Information given =>
───
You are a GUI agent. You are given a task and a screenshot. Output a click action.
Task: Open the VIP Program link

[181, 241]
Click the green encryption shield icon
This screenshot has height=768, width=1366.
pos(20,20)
───
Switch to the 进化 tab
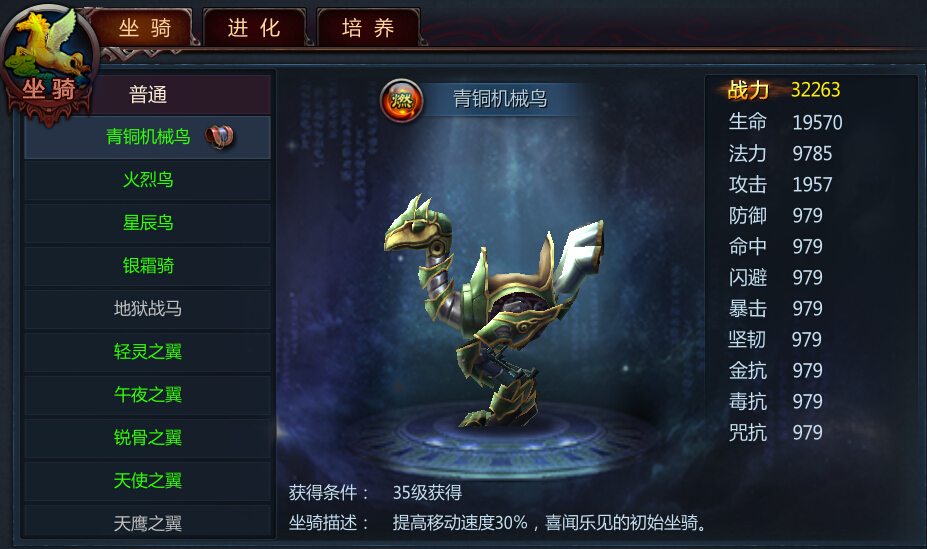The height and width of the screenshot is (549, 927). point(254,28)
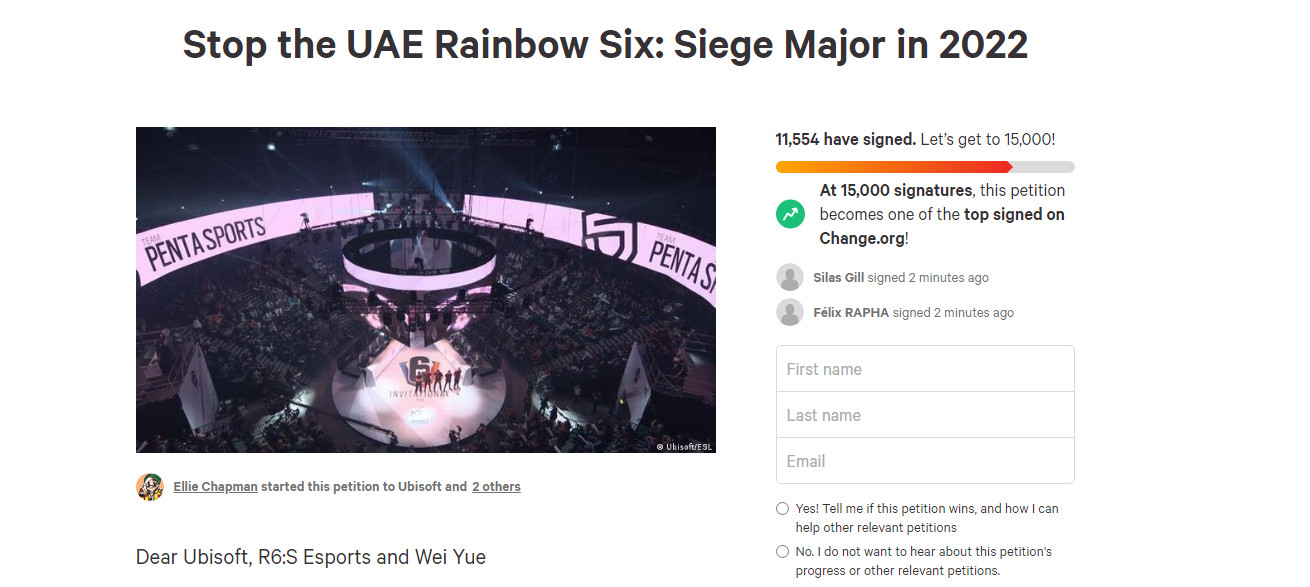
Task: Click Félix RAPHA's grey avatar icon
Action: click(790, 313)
───
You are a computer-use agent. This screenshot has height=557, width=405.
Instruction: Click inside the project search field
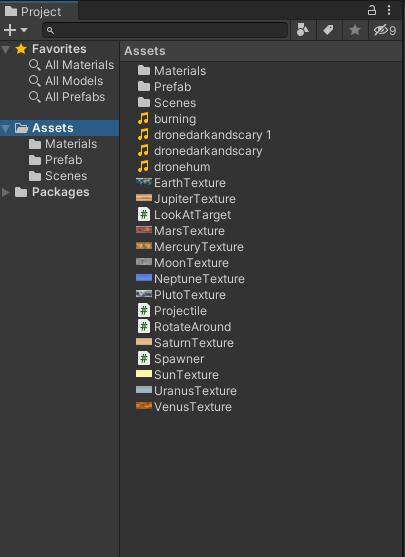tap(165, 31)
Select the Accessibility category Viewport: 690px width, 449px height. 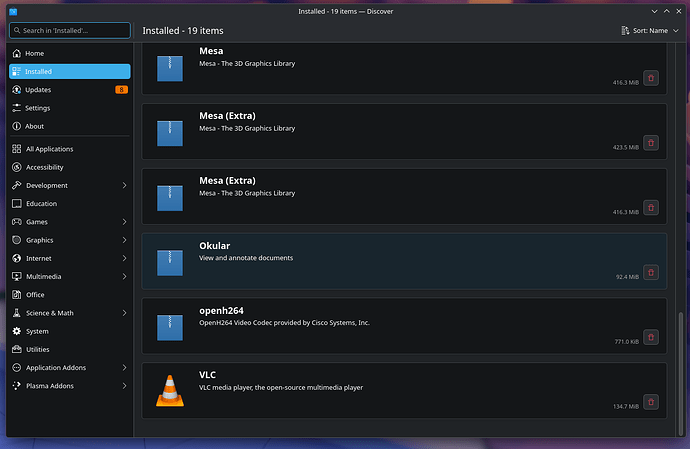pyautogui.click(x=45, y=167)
───
Work task =>
Where the word "agent" shows up in a line of the entries above, copy that line.

Answer area =>
You are a GUI agent. You are given a task and a screenshot. Output a click action.
You are a computer-use agent. This screenshot has height=557, width=405.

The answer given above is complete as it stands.